Las nuevas pasteurizaciones

El tratamiento con altas presiones permite alargar la vida útil de los alimentos sin alterar sus propiedades organolépticas.
Desde tiempos inmemoriales, la conservación de los alimentos ha sido la piedra angular en la que se ha basado la subsistencia de la humanidad. El descubrimiento del fuego permitió hacer los alimentos más digeribles, pero también mejorar su conservación. La relación entre la ciencia y la cocina se basó, durante siglos, en la búsqueda de la ampliación de la vida útil de consumo de los alimentos. Así, y desde épocas muy remotas, amén de la acción del calor, también el ahumado, la salazón, el encurtido y el confitado en azúcares o en grasas han constituido la base de la alimentación de los pueblos.

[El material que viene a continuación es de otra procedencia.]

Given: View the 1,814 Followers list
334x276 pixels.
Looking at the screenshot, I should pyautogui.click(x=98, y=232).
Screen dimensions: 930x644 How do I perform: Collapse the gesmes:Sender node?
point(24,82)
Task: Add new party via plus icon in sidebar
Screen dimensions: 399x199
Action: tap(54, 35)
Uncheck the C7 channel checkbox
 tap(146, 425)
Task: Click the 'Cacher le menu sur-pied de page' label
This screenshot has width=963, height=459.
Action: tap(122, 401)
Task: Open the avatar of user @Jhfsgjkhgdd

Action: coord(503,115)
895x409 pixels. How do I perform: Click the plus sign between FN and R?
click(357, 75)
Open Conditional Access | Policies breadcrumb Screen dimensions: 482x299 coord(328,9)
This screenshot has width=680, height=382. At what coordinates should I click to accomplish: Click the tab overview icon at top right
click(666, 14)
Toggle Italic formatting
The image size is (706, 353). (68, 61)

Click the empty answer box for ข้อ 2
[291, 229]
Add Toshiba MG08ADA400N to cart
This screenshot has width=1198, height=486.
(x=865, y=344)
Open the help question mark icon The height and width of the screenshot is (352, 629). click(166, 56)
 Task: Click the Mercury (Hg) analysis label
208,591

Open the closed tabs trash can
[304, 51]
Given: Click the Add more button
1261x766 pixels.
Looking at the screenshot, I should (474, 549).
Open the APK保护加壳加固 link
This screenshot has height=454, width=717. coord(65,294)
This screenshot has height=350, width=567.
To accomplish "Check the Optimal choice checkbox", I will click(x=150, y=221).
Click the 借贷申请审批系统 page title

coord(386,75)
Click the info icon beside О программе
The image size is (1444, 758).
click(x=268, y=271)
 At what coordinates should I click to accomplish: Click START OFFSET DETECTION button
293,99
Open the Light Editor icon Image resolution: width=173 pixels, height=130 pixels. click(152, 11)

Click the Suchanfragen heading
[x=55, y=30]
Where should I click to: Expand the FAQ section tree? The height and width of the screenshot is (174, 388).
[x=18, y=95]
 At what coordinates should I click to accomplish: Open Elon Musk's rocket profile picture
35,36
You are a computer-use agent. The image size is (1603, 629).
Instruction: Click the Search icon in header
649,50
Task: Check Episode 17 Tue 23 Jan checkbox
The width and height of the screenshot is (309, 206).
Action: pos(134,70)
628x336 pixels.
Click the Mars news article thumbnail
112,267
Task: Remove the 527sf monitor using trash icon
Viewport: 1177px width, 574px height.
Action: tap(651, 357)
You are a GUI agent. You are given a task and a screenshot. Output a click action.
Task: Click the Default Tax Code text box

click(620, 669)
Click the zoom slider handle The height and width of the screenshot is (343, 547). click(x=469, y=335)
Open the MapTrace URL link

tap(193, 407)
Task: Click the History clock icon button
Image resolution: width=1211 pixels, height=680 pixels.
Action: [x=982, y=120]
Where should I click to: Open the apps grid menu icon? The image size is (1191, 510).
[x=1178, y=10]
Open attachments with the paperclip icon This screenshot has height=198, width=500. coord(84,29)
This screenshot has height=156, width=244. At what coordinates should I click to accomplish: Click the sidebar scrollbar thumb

En 1795, en plena revolución industrial, Nicholas Appert inventó la apertización, técnica basada en la acción del calor que permitió conservar los alimentos en latas. Tras perfeccionar el método, el médico Louis Pasteur publicó en 1864 los detalles de una técnica de conservación innovadora: la pasteurización. En el siglo xx, las agencias de seguridad alimentaria comenzarían a exigir la aplicación de procedimientos que aseguraran la perdurabilidad de los alimentos en condiciones aptas para el consumo.